Éthique de la santé : les robots d'assistance aux personnes âgées soulèvent des questions non résolues. Ils peuvent surveiller les paramètres vitaux, rappeler les thérapies, réduire les chutes. Mais une personne âgée qui interagit principalement avec une machine subit-elle un isolement social accru ? Des études menées au Japon, où des robots comme Pepper ont été testés dans des maisons de retraite, montrent des résultats mitigés : des avantages fonctionnels (rappels, surveillance) mais une réduction significative de l'interaction humaine. Le risque est que l'automatisation devienne une excuse pour réduire le personnel soignant, avec des robots qui "comblent le vide" créé par des choix économiques. Le problème n'est pas la technologie, mais la manière dont elle est appliquée et à quelles fins.

Calendriers réalistes : demandez à dix experts quand nous aurons des robots domestiques polyvalents et abordables et vous obtiendrez dix réponses différentes. Rodney Brooks, fondateur d'iRobot et de Rethink Robotics, est sceptique : "Pas avant 2040, peut-être jamais". Demis Hassabis de Google DeepMind est optimiste : "Milieu des années 2030 pour des applications limitées". Les analystes de Goldman Sachs prévoient un marché de masse après 2035. Le consensus tacite est que les scénarios restreints (logistique, fabrication, hôtellerie) verront les robots spécialisés se développer au cours des 5 à 7 prochaines années, tandis que l'humanoïde domestique qui cuisine et nettoie de manière autonome reste de la science-fiction pour au moins la prochaine décennie.

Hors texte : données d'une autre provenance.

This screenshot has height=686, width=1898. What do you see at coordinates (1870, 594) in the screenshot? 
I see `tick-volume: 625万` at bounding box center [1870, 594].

2025 : Année Zéro ou Cycle du Hype ?

Où en sommes-nous vraiment ? La réponse dépend de la robotique que nous observons. Chirurgie : mature, fiable, en expansion. Cobots industriels : déploiement massif en cours, retour sur investissement prouvé. Logistique spécialisée : des robots mobiles autonomes dans les entrepôts d'Amazon, DHL, se développent rapidement. Ils fonctionnent parce que la tâche est spécifique, l'environnement contrôlé, un recours humain est disponible.

Humanoïdes polyvalents : battage médiatique maximal, déploiement minimal. Les prototypes impressionnent, les démos sont spectaculaires, les investissements se chiffrent en milliards. Mais il manque encore le saut de "fonctionne en laboratoire sous surveillance" à "fonctionne de manière autonome pendant des quarts de huit heures dans des scénarios imprévisibles". Ce saut ne nécessite pas une seule percée, mais des dizaines : batteries, actionneurs, capteurs, matériaux, algorithmes, coûts.

Le paradoxe de Moravec, formulé dans les années 80, affirmait que les tâches cognitives complexes (échecs, calcul) sont faciles pour les ordinateurs, tandis que les tâches sensori-motrices simples (marcher, manipuler) sont très difficiles. L'IA a dépassé la partie cognitive : GPT-4 surpasse les humains dans de nombreuses tâches linguistiques. Mais l'incarnation physique reste un goulot d'étranglement. Se faire faire une omelette par un robot est encore plus difficile que de se faire écrire un roman.

Comme dans le film Her de Spike Jonze, où l'IA Samantha est intimement présente mais physiquement absente, nous pourrions découvrir que l'intelligence artificielle transforme radicalement nos vies par le biais d'interfaces logicielles bien avant de le faire par le biais de corps robotiques. Lorsque l'intelligence est partout mais n'a pas de mains, la question devient : avons-nous vraiment besoin de robots humanoïdes, ou cherchons-nous à nous répliquer par narcissisme anthropocentrique ?

La réponse ne viendra pas des laboratoires de Boston ou de Palo Alto mais des usines, des hôpitaux, des entrepôts où des robots spécialisés travaillent déjà en silence, résolvant des problèmes réels sans ressembler à des humains. Le battage médiatique raconte une histoire. L'ingénierie en écrit une autre, plus lente et moins glamour, mais réelle. Et en 2025, ce qui fonctionne vraiment ne ressemble presque jamais à la science-fiction que nous avons imaginée.